FERC Thwarts ISO-NE’s Attempt to Keep Mystic Gas Units Online
The Federal Energy Regulatory Commission (FERC) on July 2 denied ISO-New England’s (ISO-NE’s) request for a tariff waiver to keep two gas-fired units—a total capacity of 1,700 MW—at Exelon’s Mystic Generating Plant in Boston, Massachusetts, running to address “fuel security risks.” The commission instead gave the grid operator a year to submit permanent tariff revisions that will improve its market design and better address regional fuel security concerns.
In a petition for waiver of multiple provisions of its tariff filed with FERC on May 1, ISO-NE argued that the loss of the units, part of Exelon’s 2,000-MW Mystic plant, presents “unacceptable fuel security risks,” that could deplete the ISO’s 10-minute operating reserves. Loss of the units could also instigate load shedding (for between 1 to 8 hours) during New England winters of 2022–2023 and 2023–2024, it said.
Shuttering the units would also mean that the Everett Marine Terminal (known as Distrigas), which Exelon is in the process of acquiring from its current owner ENGIE North America, would lose its biggest customer, “substantially diminishing its financial viability” and putting the regional reserve depletion and load shedding at further risk. That’s problematic for New England’s generation fleet, which relies primarily on fuels imported from elsewhere in the U.S. or abroad, especially in the winter, when fuel for nearly half the region’s generating capacity may become inaccessible due to priority demand for natural gas from the heating sector, the ISO said.
Exelon in March said it planned to retire the four-unit gas-fired plant when its capacity obligations expire in May 2022 unless it received a two-year reliability must-run (RMR) contract to recover full cost of service.

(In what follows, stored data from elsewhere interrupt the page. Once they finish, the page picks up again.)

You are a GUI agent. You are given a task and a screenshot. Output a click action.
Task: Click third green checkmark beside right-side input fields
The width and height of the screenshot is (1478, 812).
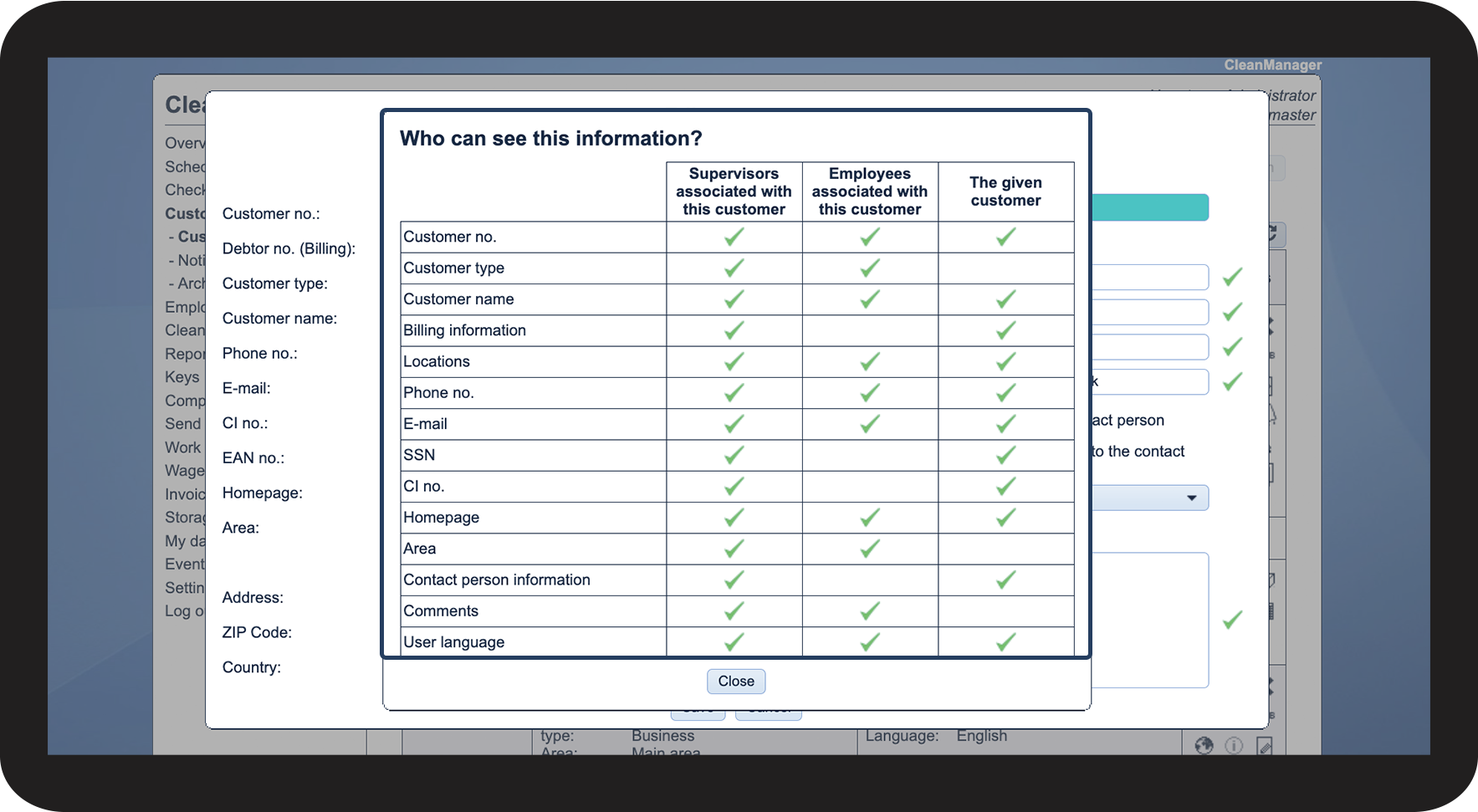click(x=1232, y=346)
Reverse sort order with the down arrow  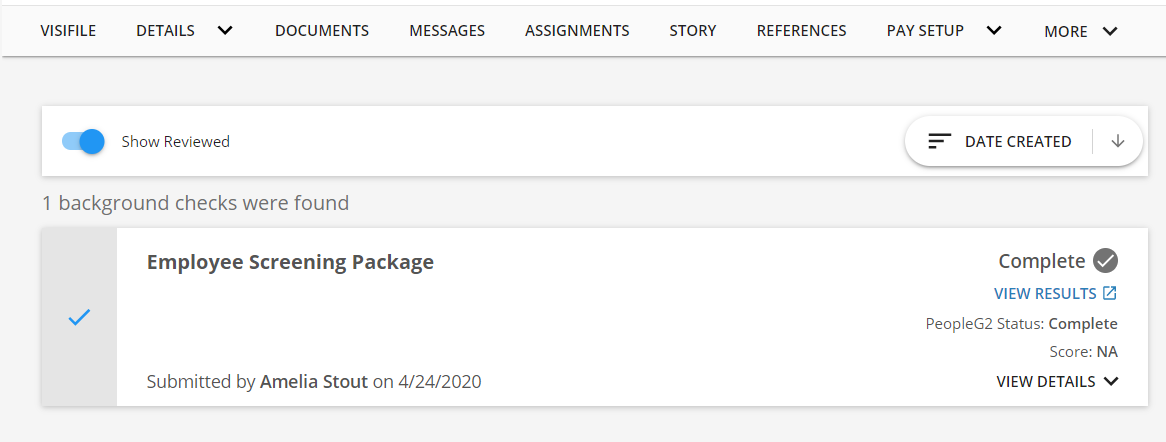point(1118,142)
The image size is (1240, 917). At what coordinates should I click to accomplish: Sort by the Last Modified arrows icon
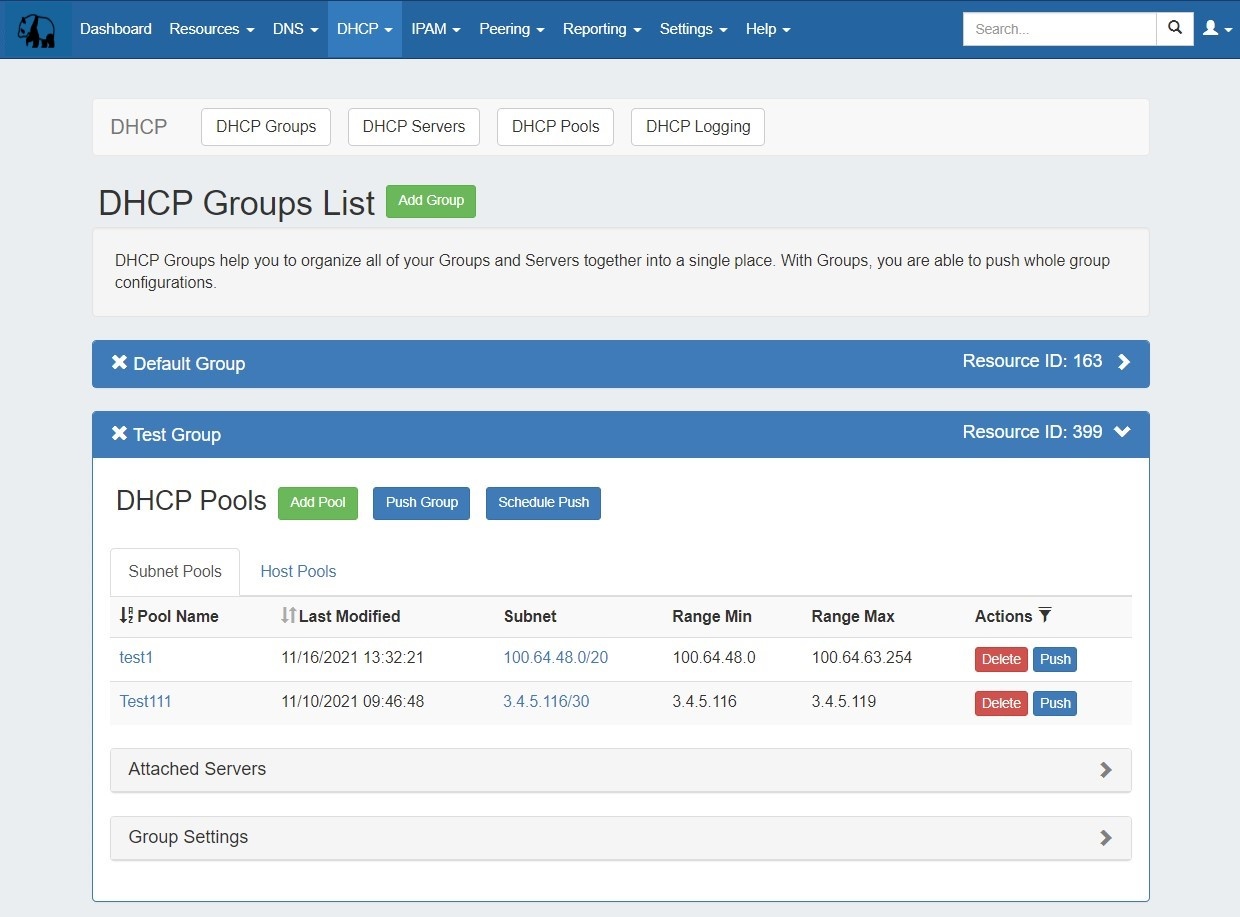(288, 616)
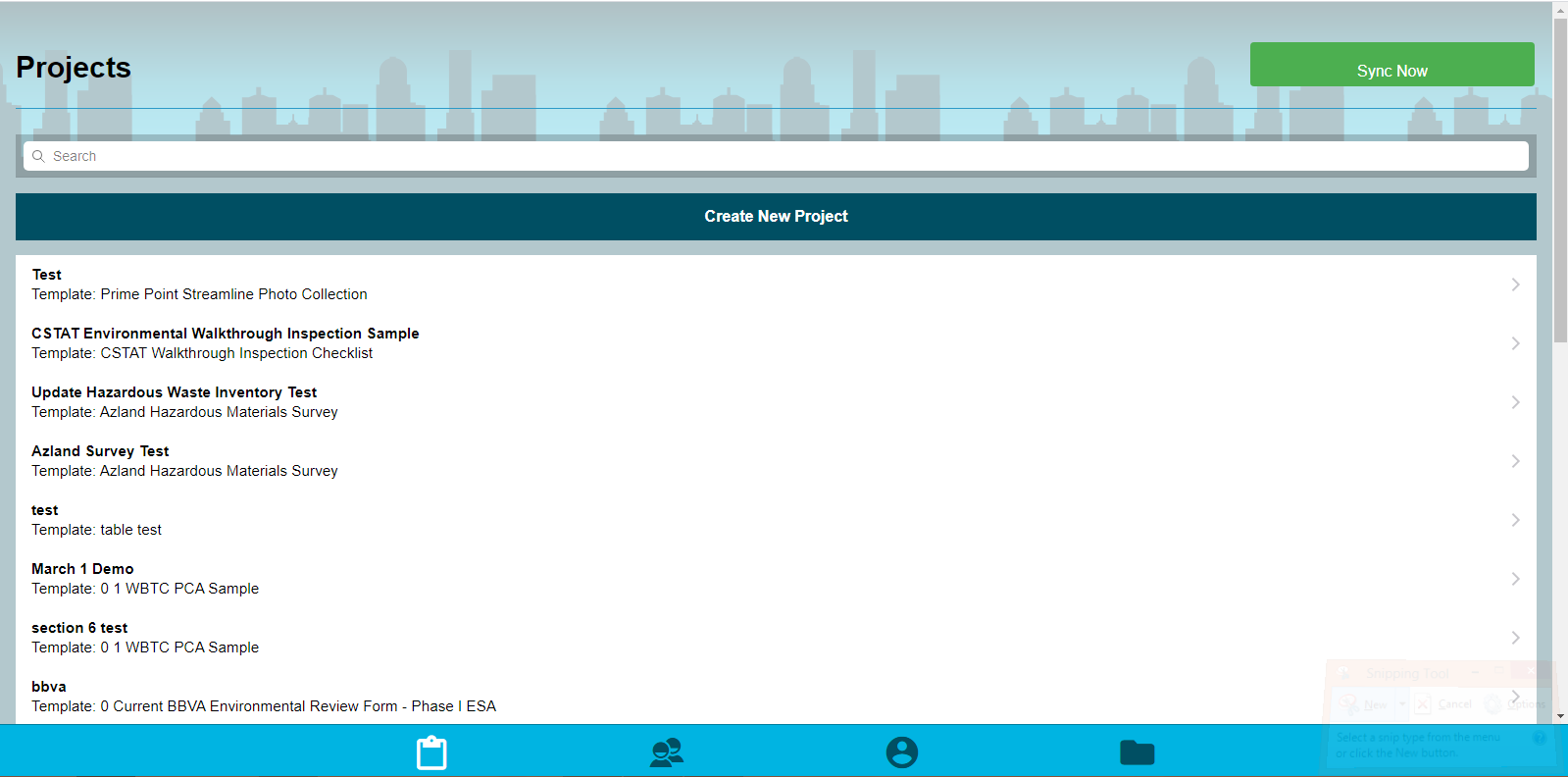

The company later estimated it would need an annual fixed revenue requirement of about $219 million for capacity commitment period 2022/2023 and nearly $187 million for 2023/2024.

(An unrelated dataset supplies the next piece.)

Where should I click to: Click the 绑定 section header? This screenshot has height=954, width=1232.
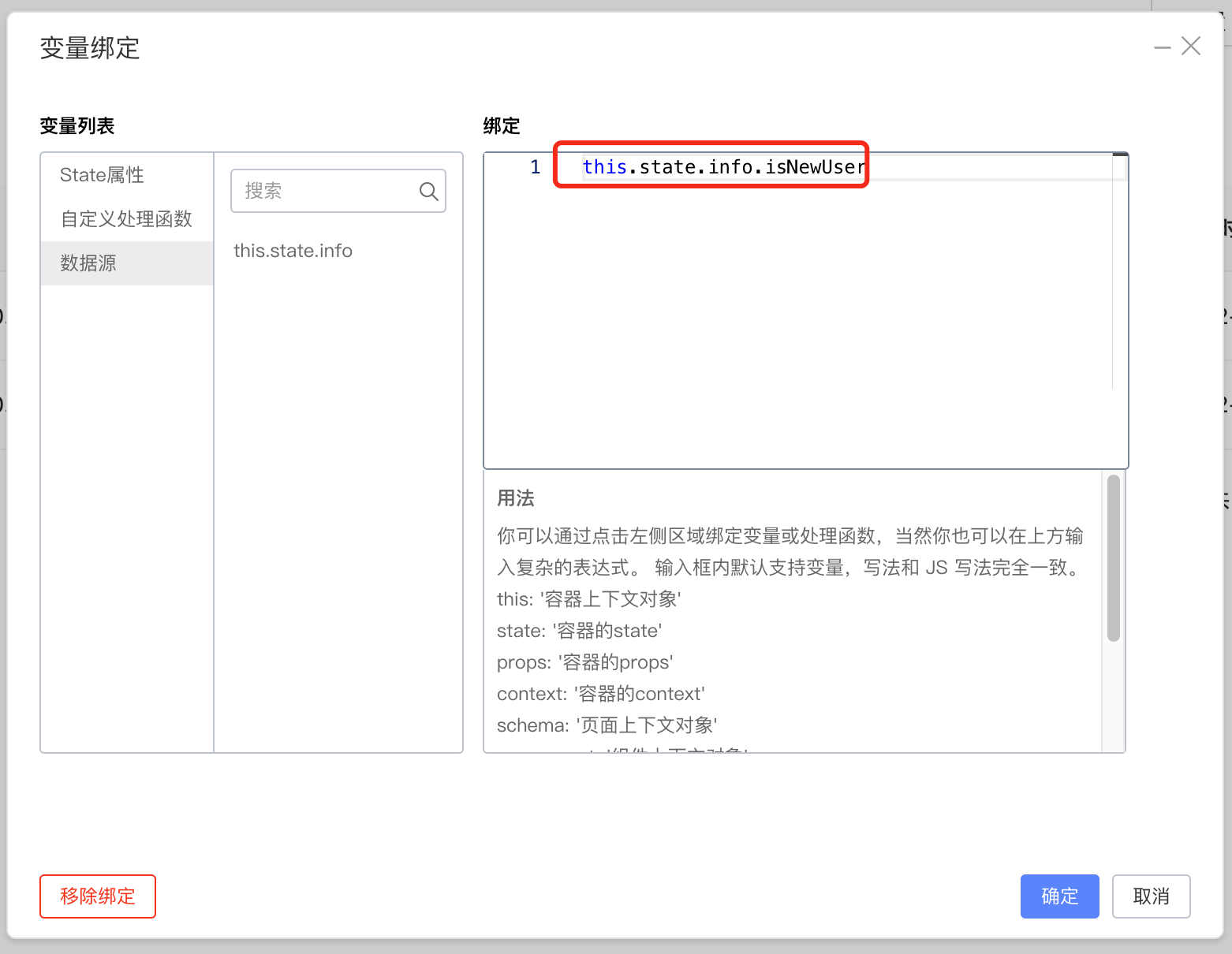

Under its current tariff, ISO-NE may retain retiring resources to resolve local transmission security issues. The tariff waiver, which ISO-NE said it requested “only as a last resort,” is unprecedented because it effectively seeks to retain resources for reliability risks related to region-wide fuel security. It sought to exempt Mystic 8 and 9 from the tariff’s local reliability review requirement for two forward capacity auctions. The waiver would have also allowed ISO-NE to enter into a cost-of-service agreement with Exelon to retain Mystic 8 and 9 for a two-year term (2022–2024).